WORK TASK: Down to the last line of the listing, starting at the one with "Where should I", retype each line exactly. Do not copy the pictures.

MATERIALS PROVIDED:
+ + +
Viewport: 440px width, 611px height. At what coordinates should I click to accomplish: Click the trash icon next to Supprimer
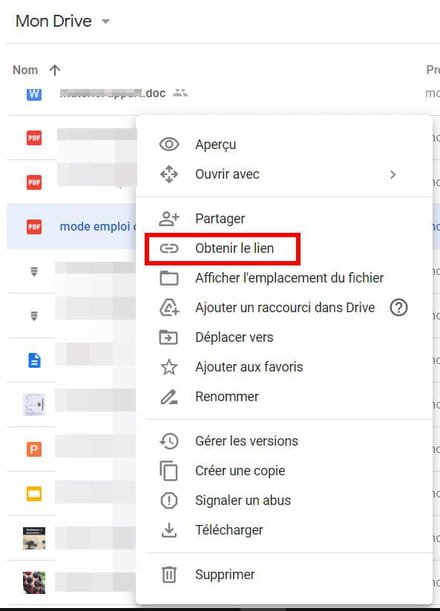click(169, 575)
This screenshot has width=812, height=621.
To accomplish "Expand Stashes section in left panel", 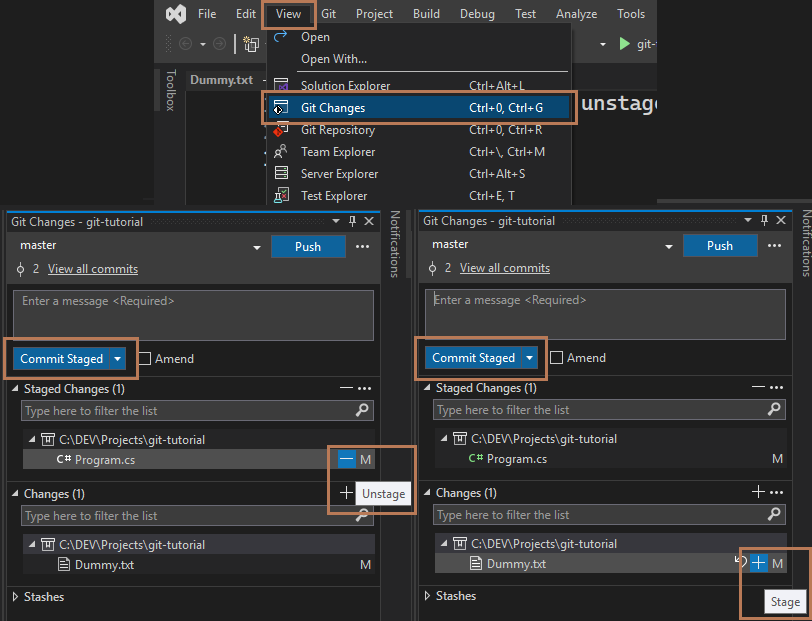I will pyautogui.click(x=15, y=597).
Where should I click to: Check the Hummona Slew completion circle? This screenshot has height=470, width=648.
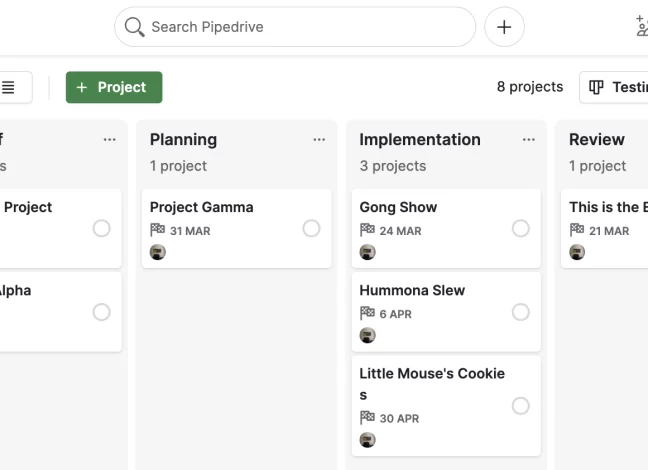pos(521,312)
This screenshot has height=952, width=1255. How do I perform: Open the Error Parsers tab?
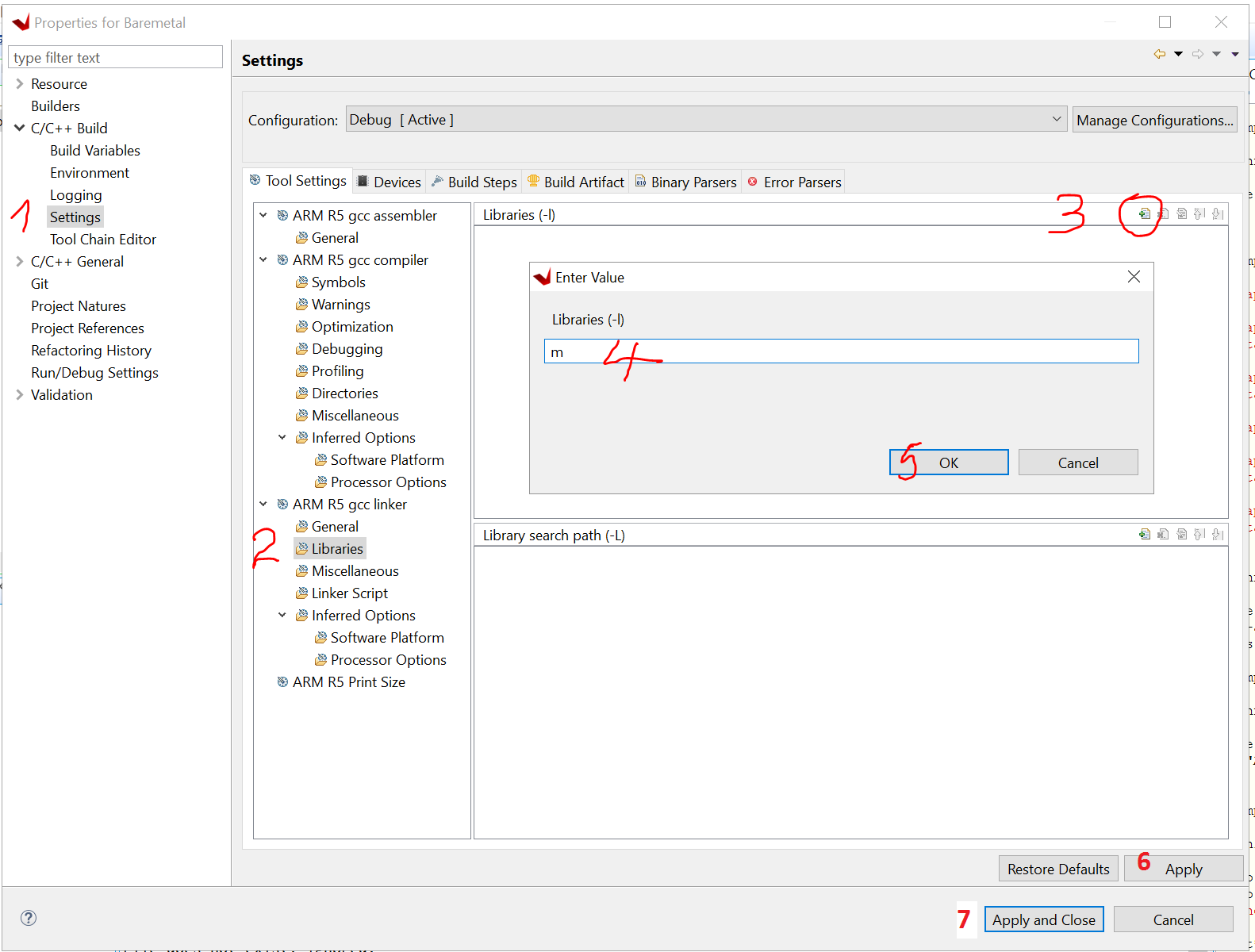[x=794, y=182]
+ + +
FINAL ANSWER:
Where should I click to: Check the Hummona Slew completion circle? This screenshot has height=470, width=648.
pos(521,312)
This screenshot has height=952, width=1255. How do I perform: Open the Error Parsers tab?
[x=794, y=182]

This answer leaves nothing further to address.